Джошуа отодвигает тарелку с недоеденными цукини, шампиньонами и кубиками тушеного мяса, кладет руки на стол, секунду-другую смотрит на меня, морща лоб, и осторожно произносит:
– Положим, гулять по Лондону любят сотни и тысячи англичан и жителей других стран, в том числе и бродить по Розовому саду. Цветы твой друг, по-видимому, все же любит.
Мы одновременно поворачиваем головы, и я впервые за все это время смотрю на Гарольда и блондинку. Чувство такое, что из меня вытягивают сердце, а за ним – все остальные внутренности, но я продолжаю жить, хоть и жизнью это не называется…
Гарольд и правда несколько смущен. Сидит, даже немного втянув голову в плечи. Его немка этого будто не замечает: о чем-то рассказывает, размахивая руками и извиваясь своим тонким телом в чехле серебристого платья. Ни дать ни взять змея. Во всяком случае, внешне. Что она за человек, я не имею понятия. Может, хоть и столь нелепо себя ведет, не лишена доброты или, скажем, отзывчивости. Гарольд нетерпеливо кивает и потирает лоб – явно смущен. Лоб у него высокий, и на нем вычерчены две неглубокие прямые морщинки. Сейчас я не могу их видеть, но точно знаю, где они. У меня была привычка целовать его в лицо всюду, в том числе и в лоб.

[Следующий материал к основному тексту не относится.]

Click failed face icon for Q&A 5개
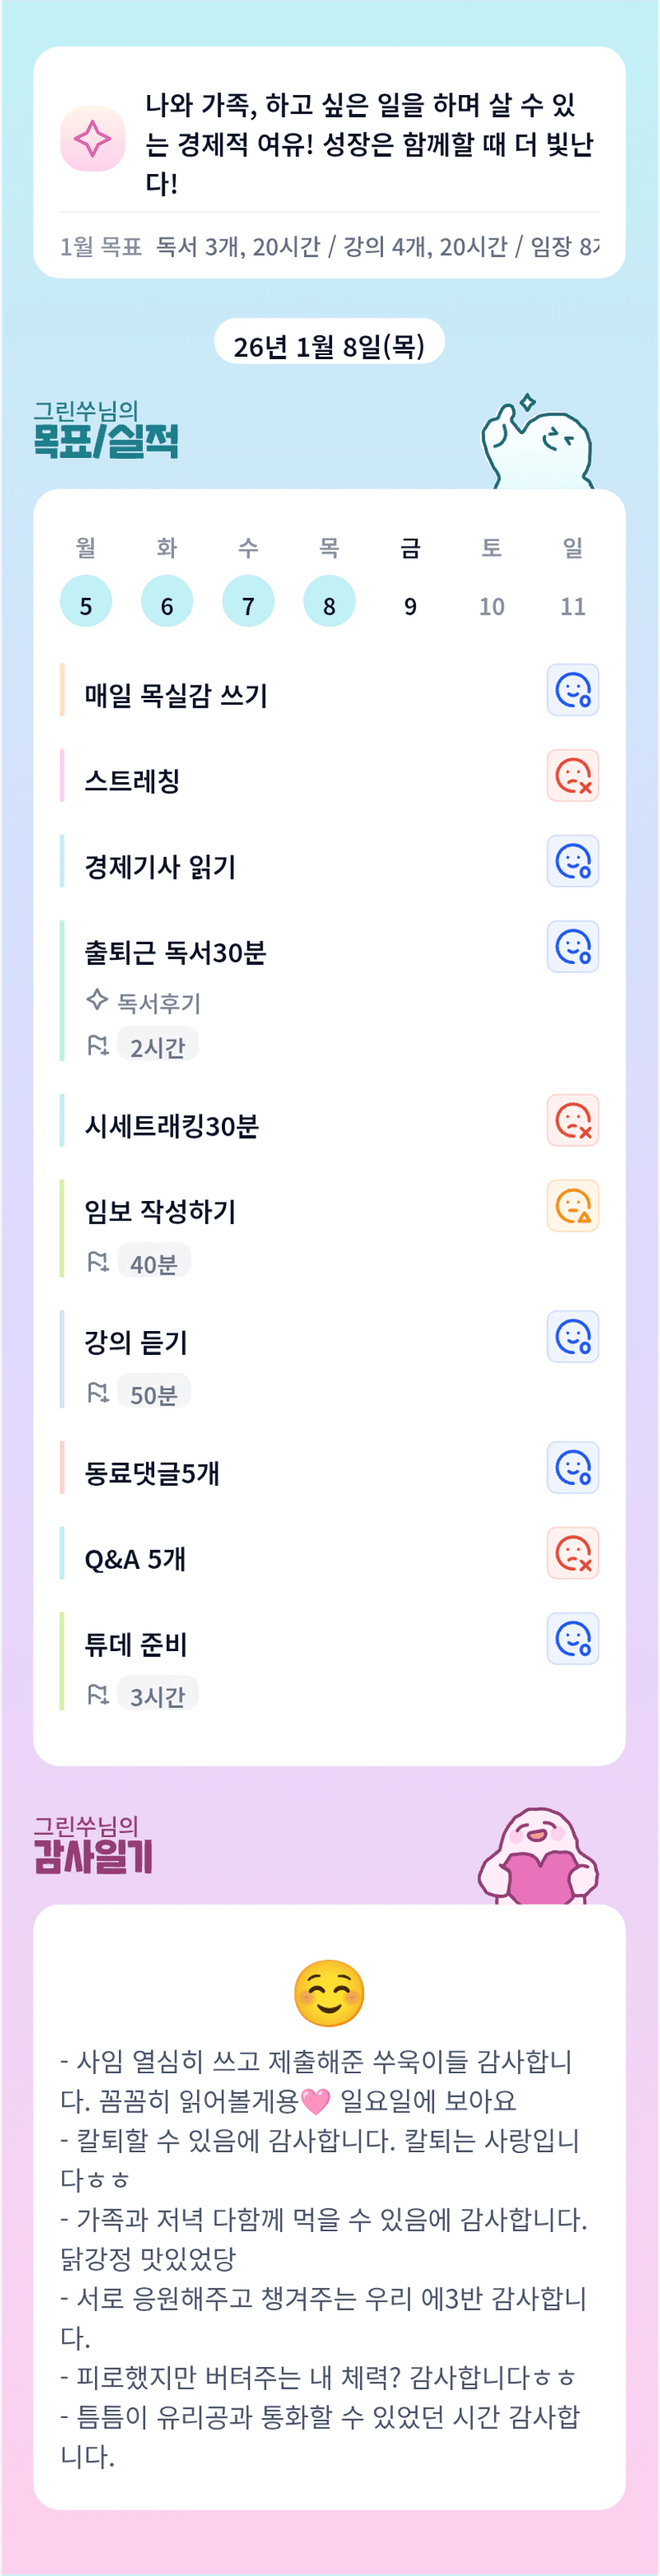This screenshot has width=660, height=2576. [572, 1553]
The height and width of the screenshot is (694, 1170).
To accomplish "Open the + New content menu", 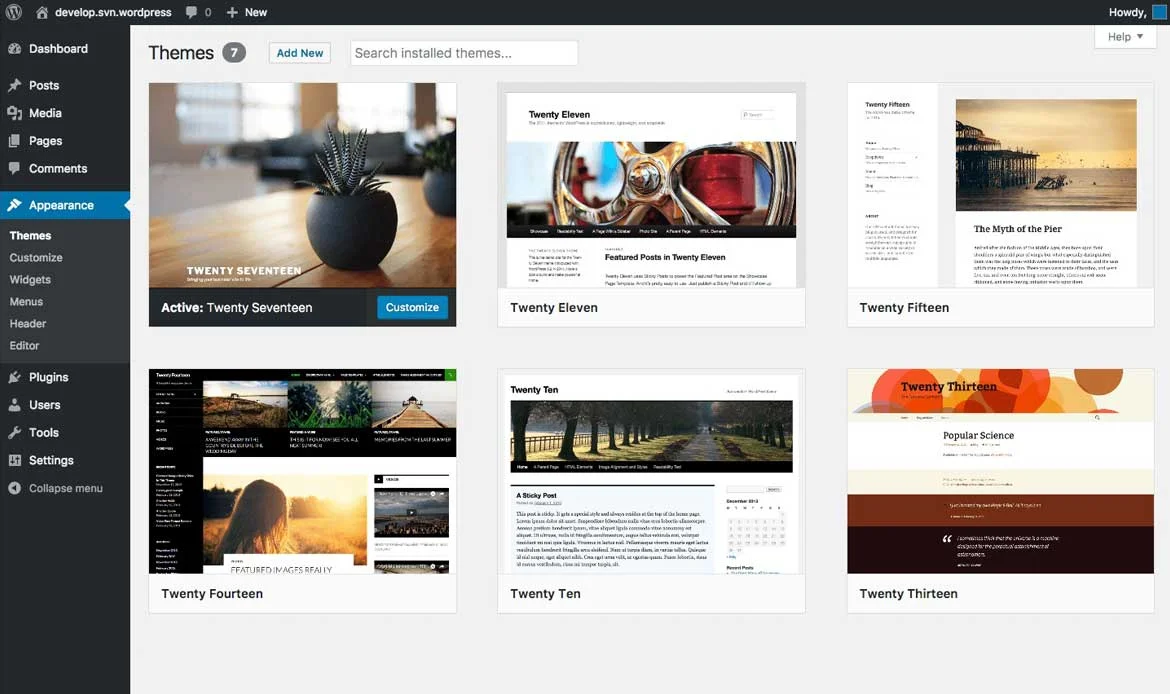I will (246, 12).

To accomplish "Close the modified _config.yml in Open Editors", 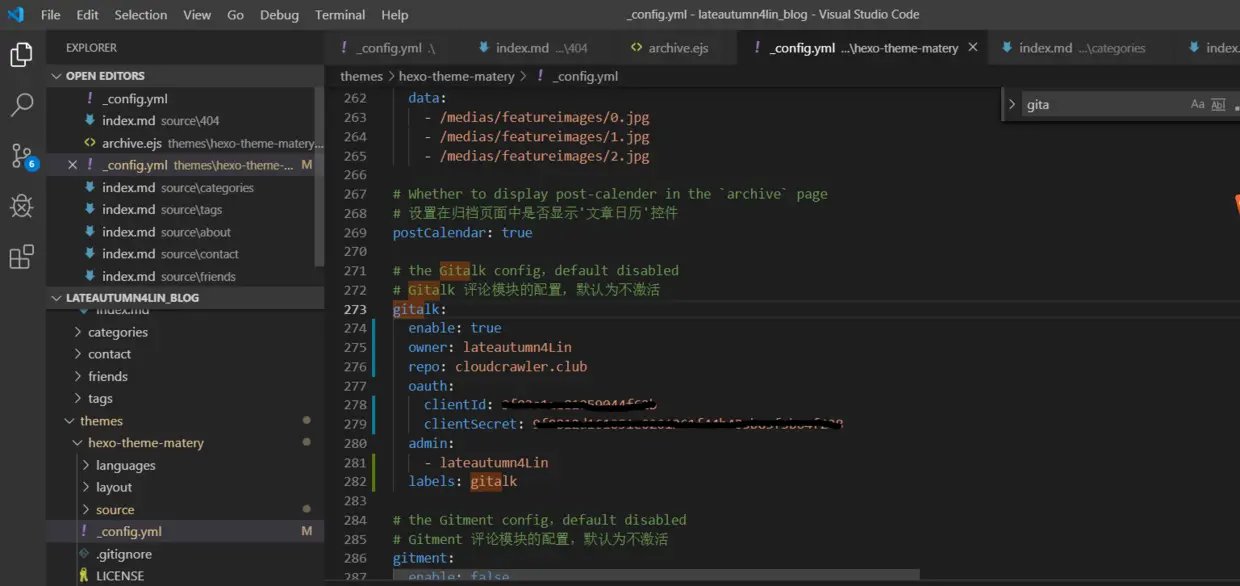I will (x=72, y=165).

Была! Какое отвратительное, злое, исполненное безысходности слово! Почему «была»? Ведь еще ничего не выяснено. Оплакивать отношения, которые, может, благополучно продолжатся, преждевременно и неумно.
– Цветы он определенно любит, – повторяет Джошуа.
Я вздрагиваю, только теперь понимая, что неотрывно смотрю на Гарольда целую минуту, не меньше, и поворачиваюсь к Джошуа. Увы! Любимый и на сей раз не почувствовал моего взгляда, хотя теперь я без дурацких очков и без парика. Тут в моей голове повторно звучит фраза Джошуа, я внимательнее смотрю на его лицо, ожидая увидеть хоть тень насмешки, но оно спокойное и серьезное.